18/07/2025
🦋🌞 Dealing with grief🌞🦋
Grief is unfortunately something we all have to experience and go through in our lives, so it's important we equip ourselves with the knowledge and skills to do it in the most healthy way possible. It is also vital we equip our children in the same way.
Having recently lost our very beloved cat (our last pet of the house) I was in a unique position to be able to both help myself and my children through the process with the knowledge I have. That's not to say the hurt was any less, it just helped to recognise the stages and know each one wasn't permanent.
Here's a brief overview:
1️⃣ Denial: It's normal to feel numb or disbelieving when faced with loss. Allow yourself to process your emotions, and seek support from loved ones. It is also important to note that losing a pet is just as upsetting as a friend or family member, so never to be trivialised.
2️⃣ Anger: It's okay to feel angry or frustrated. Find healthy outlets like exercise, creative activities, or talking to a friend. It helped in our case that Charlie was very old and frail, so we knew it was coming, there wasn't so much to be angry about.
3️⃣ Bargaining: You might find yourself thinking "what if?" or "if only...". Practice self-compassion and remind yourself that you're doing the best you can. This for me was the most painful stage as we had decided it was time to send Charlie across the rainbow bridge ourselves.
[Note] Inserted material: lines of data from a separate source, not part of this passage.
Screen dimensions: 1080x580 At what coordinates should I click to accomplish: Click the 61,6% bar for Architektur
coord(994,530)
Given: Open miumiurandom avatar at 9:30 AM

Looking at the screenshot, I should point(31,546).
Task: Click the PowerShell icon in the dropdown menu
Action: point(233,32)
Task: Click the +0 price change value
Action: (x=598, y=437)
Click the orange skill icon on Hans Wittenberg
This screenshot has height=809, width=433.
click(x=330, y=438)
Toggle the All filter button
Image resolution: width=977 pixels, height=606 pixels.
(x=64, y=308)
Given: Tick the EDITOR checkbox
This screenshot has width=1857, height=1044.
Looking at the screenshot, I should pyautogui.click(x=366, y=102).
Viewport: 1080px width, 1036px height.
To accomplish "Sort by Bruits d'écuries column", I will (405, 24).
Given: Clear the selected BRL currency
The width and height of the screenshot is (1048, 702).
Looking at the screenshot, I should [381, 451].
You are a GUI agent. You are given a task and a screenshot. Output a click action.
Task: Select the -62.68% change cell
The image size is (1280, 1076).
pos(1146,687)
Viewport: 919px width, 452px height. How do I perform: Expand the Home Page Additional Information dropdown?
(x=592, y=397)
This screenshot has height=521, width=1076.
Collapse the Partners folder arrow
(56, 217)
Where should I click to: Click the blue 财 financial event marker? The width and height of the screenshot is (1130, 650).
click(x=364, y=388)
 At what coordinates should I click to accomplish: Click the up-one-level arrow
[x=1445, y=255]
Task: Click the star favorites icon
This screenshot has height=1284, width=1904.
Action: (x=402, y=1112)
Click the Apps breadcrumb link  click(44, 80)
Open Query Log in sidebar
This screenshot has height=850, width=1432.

Therefore I was wracked with a lot of thinking about whether we had made the right decision. It helped that I was able to talk to friends and they reassured me that it was the right thing to do.
4️⃣ Depression: It's common to feel overwhelmed, sad, or hopeless. It can feel so overwhelming that you can't breath with the pain. This is when it's important to acknowledge that feeling and let it out through tears. Equally allow yourself the time to do things that bring you joy, to counteract that hopeless feeling. Look for those glimmers and the things you're looking forward to, even though it's really difficult.
5️⃣ Acceptance: This stage isn't about being okay with the loss, but about learning to live with it. Focus on rebuilding your life, and finding ways to honor your loved one. Talk about the memories and good times.
Remember, grief is a unique experience, and there's no timeline. You can go back and forth through the stages. Be patient with yourself, and don't hesitate to seek help when you need it.